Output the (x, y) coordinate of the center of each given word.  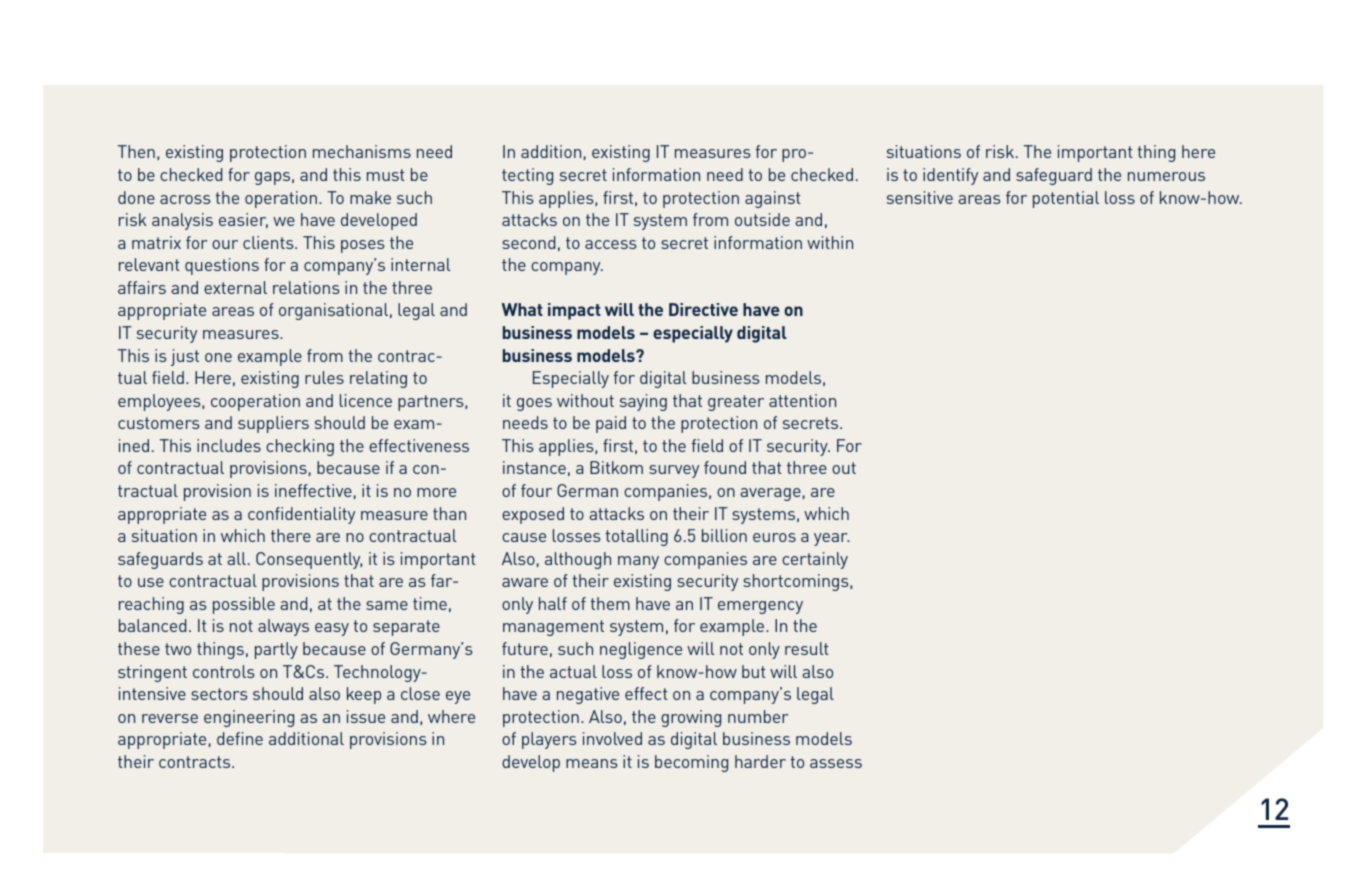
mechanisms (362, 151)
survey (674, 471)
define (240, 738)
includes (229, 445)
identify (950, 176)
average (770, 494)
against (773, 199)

+++

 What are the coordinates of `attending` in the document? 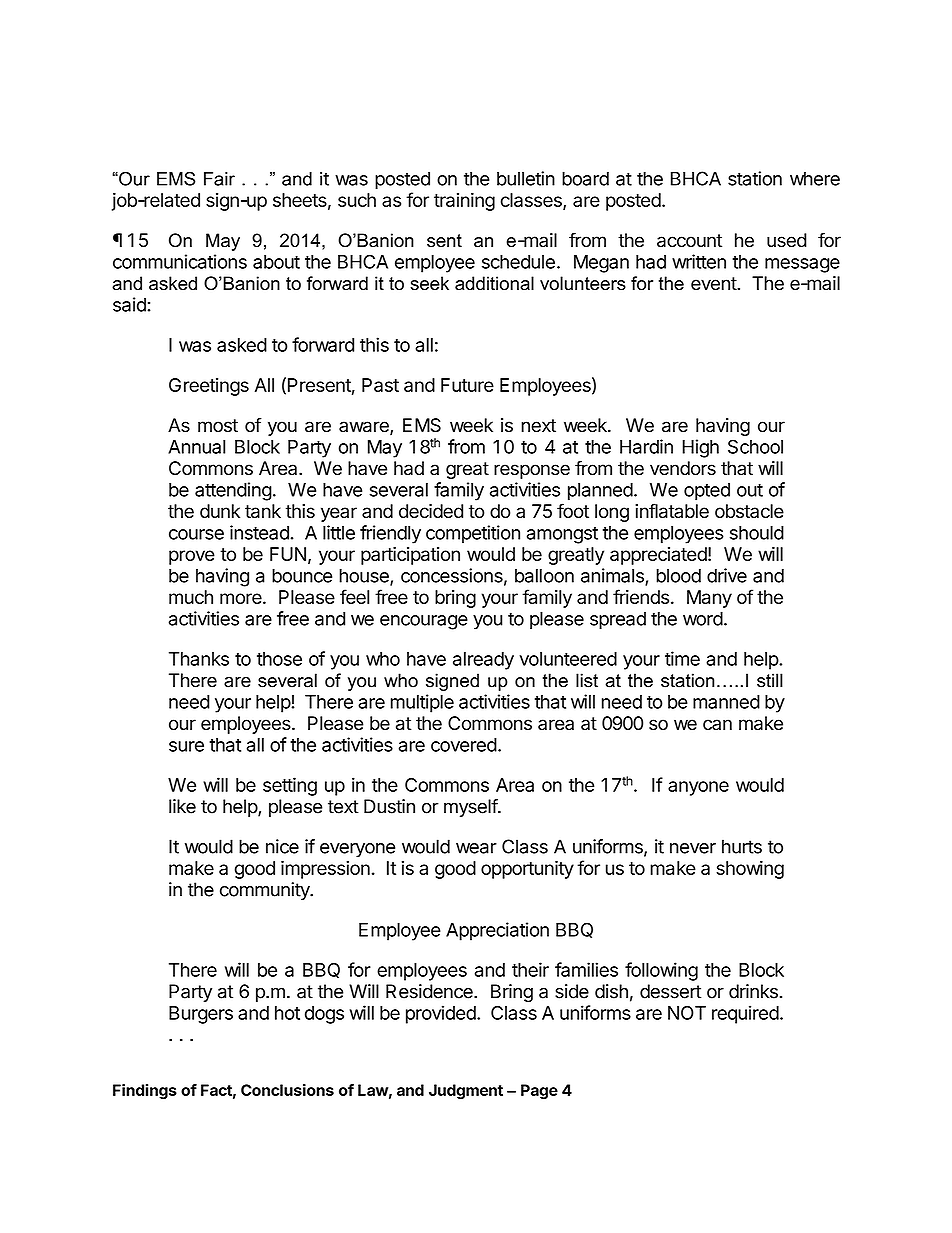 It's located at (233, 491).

+++

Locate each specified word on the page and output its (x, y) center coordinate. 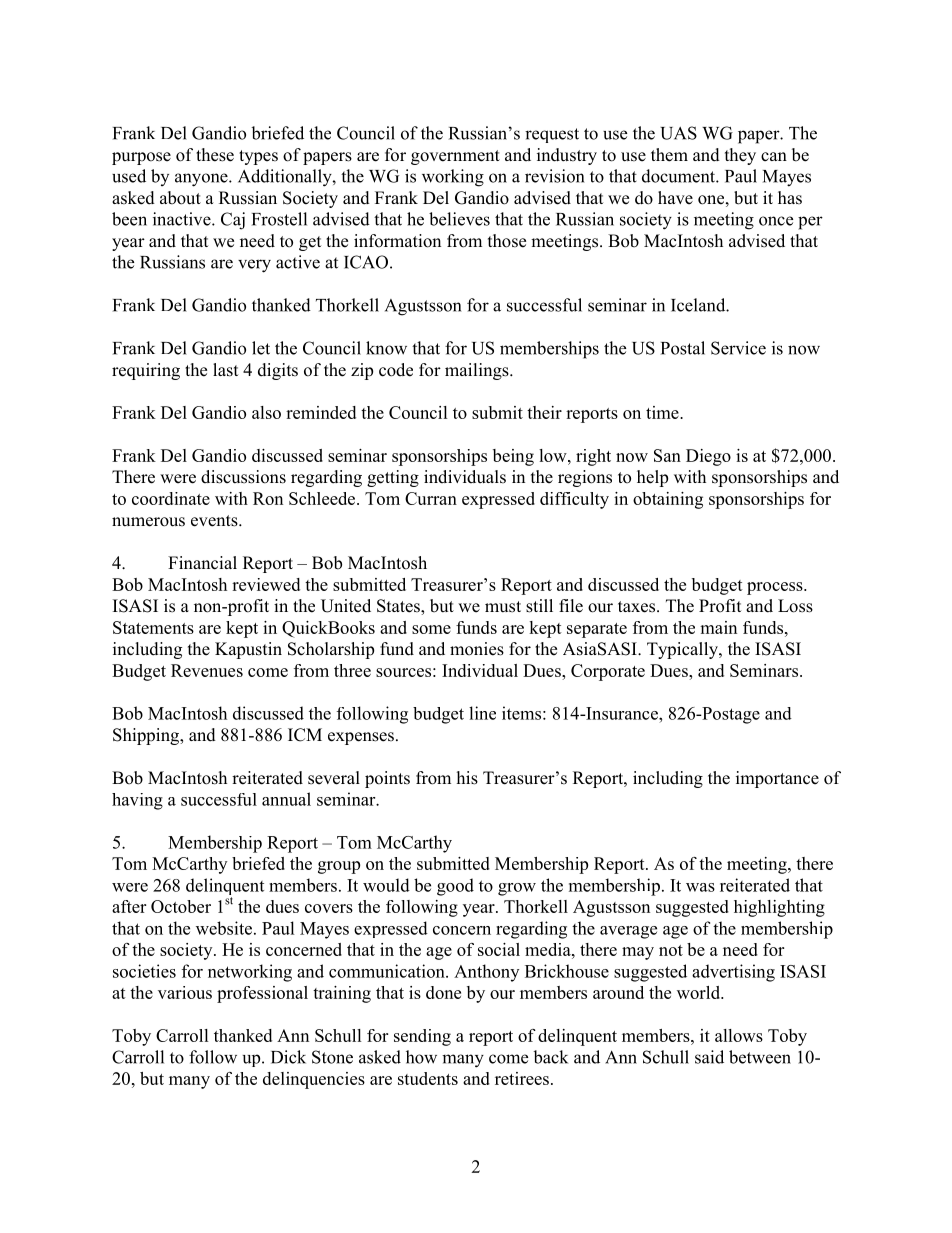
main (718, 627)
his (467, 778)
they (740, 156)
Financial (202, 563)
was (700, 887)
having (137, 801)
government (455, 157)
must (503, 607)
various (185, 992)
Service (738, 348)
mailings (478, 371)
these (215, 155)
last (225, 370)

+++

**Cel ćwiczenia**
Wypisz bez zmian wiersze od tego, który zawiera „Output the (x, y)”, aż do tego, który zawiera „against (773, 199)”, łącznie z oboma. Obrazy pomiń w odpowiedzi.

**Wykonane zadanie**
Output the (x, y) coordinate of the center of each given word.  
mechanisms (362, 151)
survey (674, 471)
define (240, 738)
includes (229, 445)
identify (950, 176)
average (770, 494)
against (773, 199)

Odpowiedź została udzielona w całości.